Goal of the exercise » Copy out, word for word, the lines starting at the one containing "Screen dimensions: 314x277" and ending at the last line of the data below. Omit the pictures.

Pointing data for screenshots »

┌──

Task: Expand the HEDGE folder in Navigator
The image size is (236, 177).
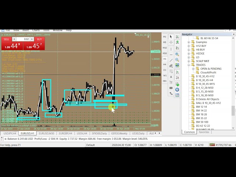Action: [x=189, y=53]
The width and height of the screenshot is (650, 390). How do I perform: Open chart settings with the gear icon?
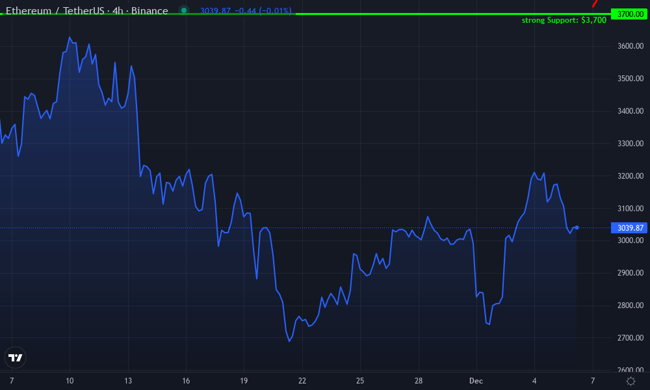coord(631,382)
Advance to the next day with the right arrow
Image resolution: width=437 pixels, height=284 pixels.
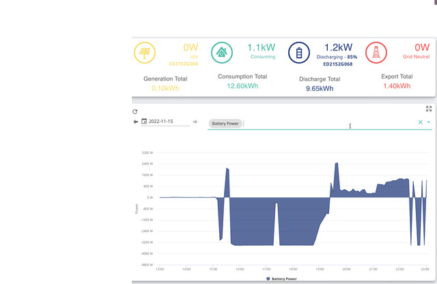click(x=195, y=122)
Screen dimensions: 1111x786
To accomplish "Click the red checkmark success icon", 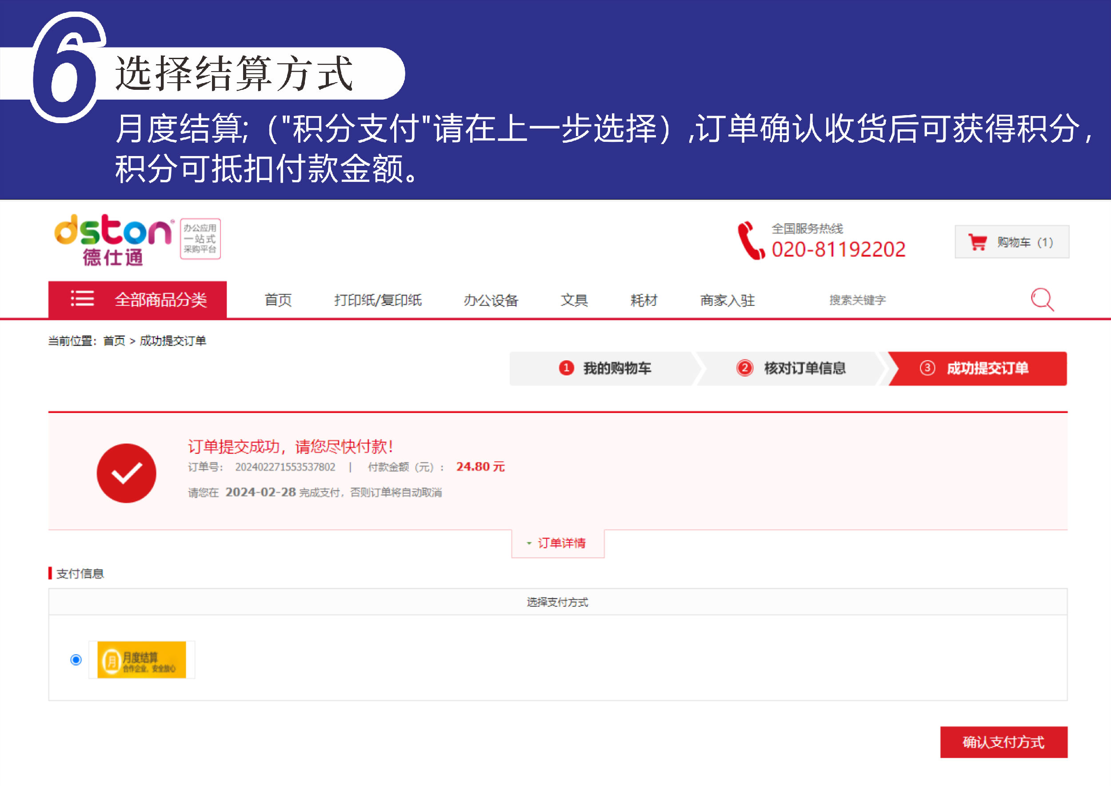I will coord(126,473).
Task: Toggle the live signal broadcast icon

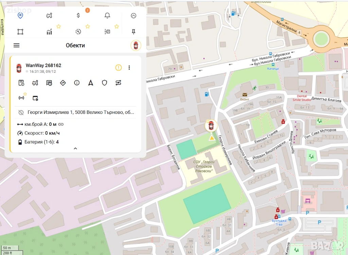Action: [x=21, y=98]
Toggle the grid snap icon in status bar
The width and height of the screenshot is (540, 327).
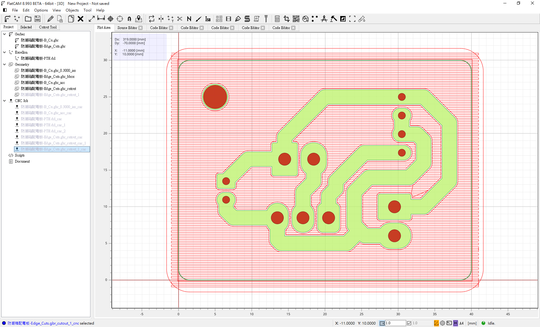point(382,323)
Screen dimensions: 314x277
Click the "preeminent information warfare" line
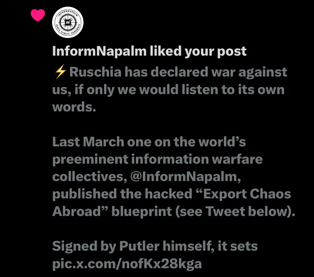point(157,160)
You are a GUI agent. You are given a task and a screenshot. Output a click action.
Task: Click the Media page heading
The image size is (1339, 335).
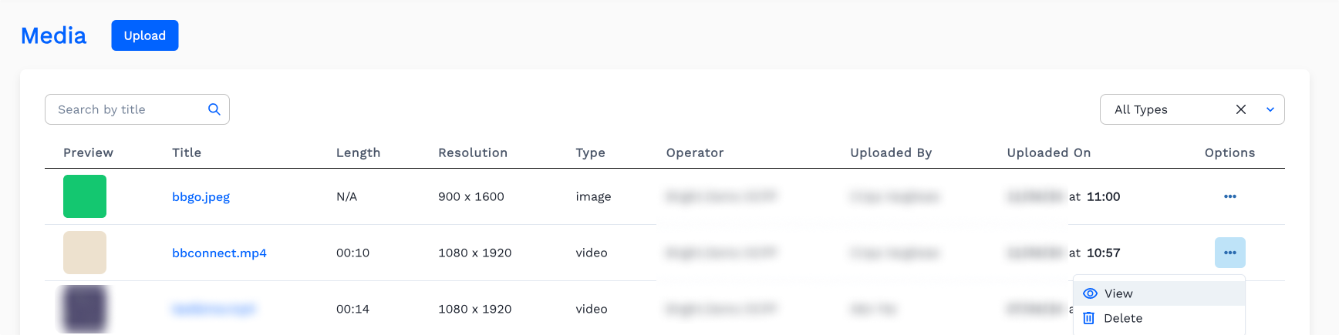click(x=53, y=35)
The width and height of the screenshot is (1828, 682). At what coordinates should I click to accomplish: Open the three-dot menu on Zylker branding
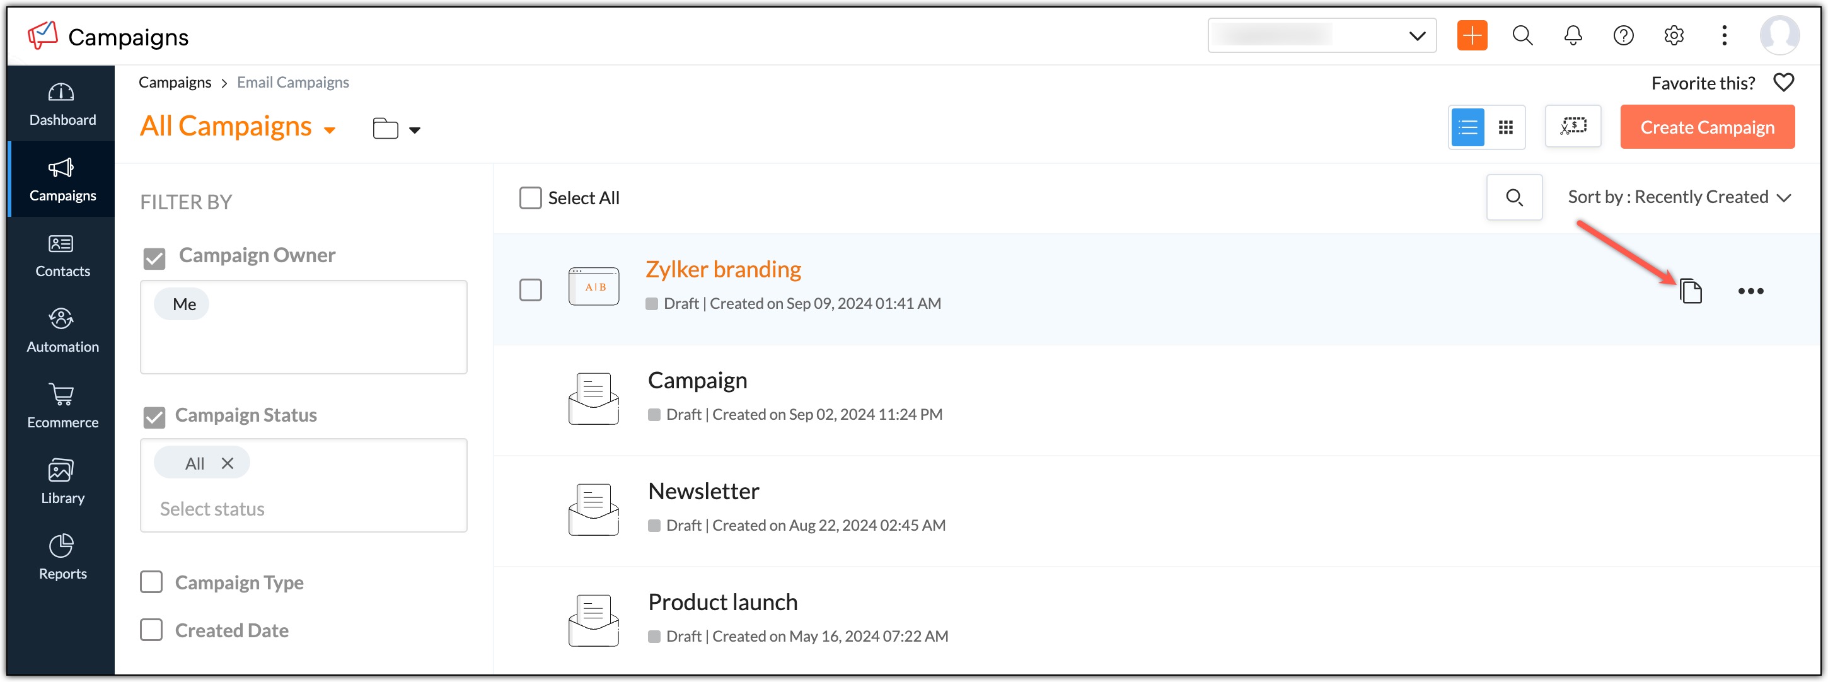coord(1750,291)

└──

Full output »
Screen dimensions: 314x277
Click the "preeminent information warfare" line
point(157,160)
You are a GUI agent. You are given a task and a screenshot. Output a click action.
Task: Click the Media page heading
The image size is (1339, 335).
click(x=53, y=35)
The width and height of the screenshot is (1828, 682). At what coordinates should I click to accomplish: Open the three-dot menu on Zylker branding
coord(1750,291)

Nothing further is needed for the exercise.